▶ Action item
For this exercise, reproduce only the lines from the one holding "You are a GUI" through the final line of the data below, exactly, and omit pictures.

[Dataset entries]
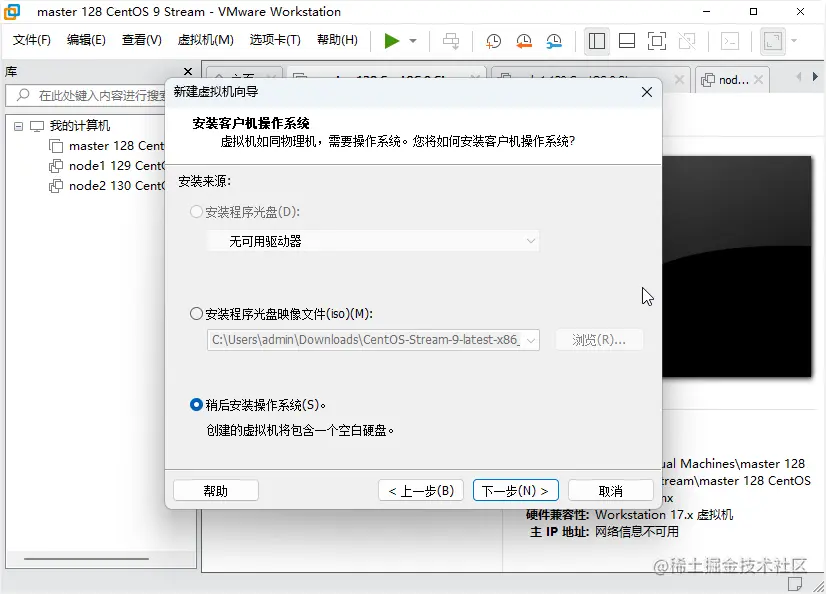Screen dimensions: 826x594
Task: Expand the power button dropdown arrow
Action: (411, 41)
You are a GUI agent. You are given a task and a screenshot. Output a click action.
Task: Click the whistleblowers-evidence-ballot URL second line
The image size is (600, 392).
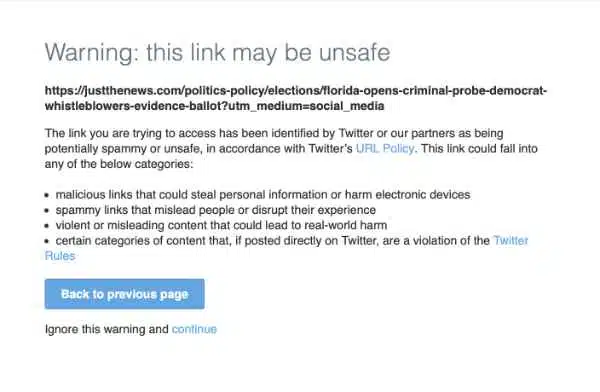[x=214, y=106]
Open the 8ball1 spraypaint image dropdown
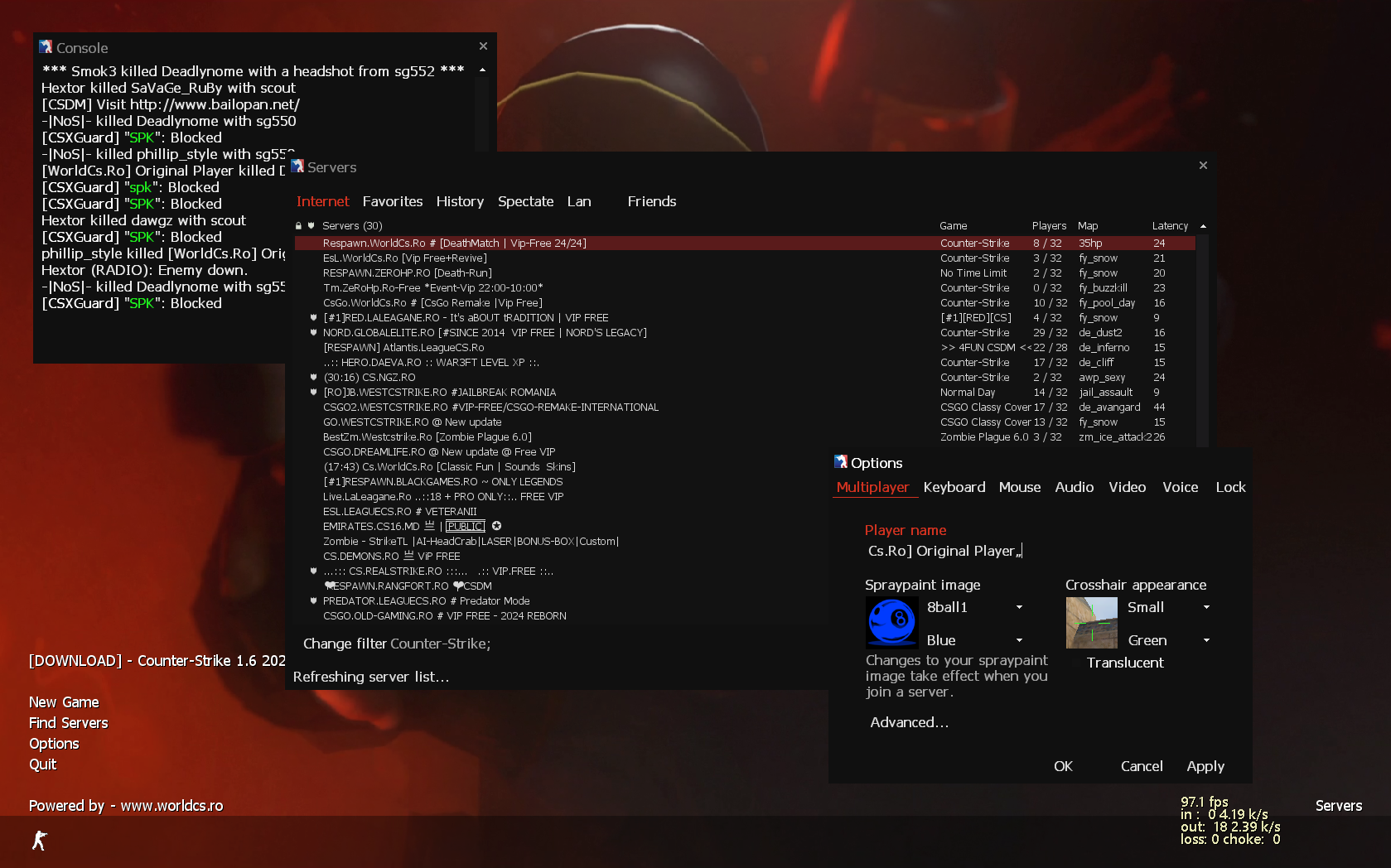 pyautogui.click(x=1019, y=607)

▶ Output
You are a GUI agent. You are given a task and a screenshot. Output a click action.
Task: Click the whistleblowers-evidence-ballot URL second line
The image size is (600, 392).
[x=214, y=106]
Open the 8ball1 spraypaint image dropdown
 pyautogui.click(x=1019, y=607)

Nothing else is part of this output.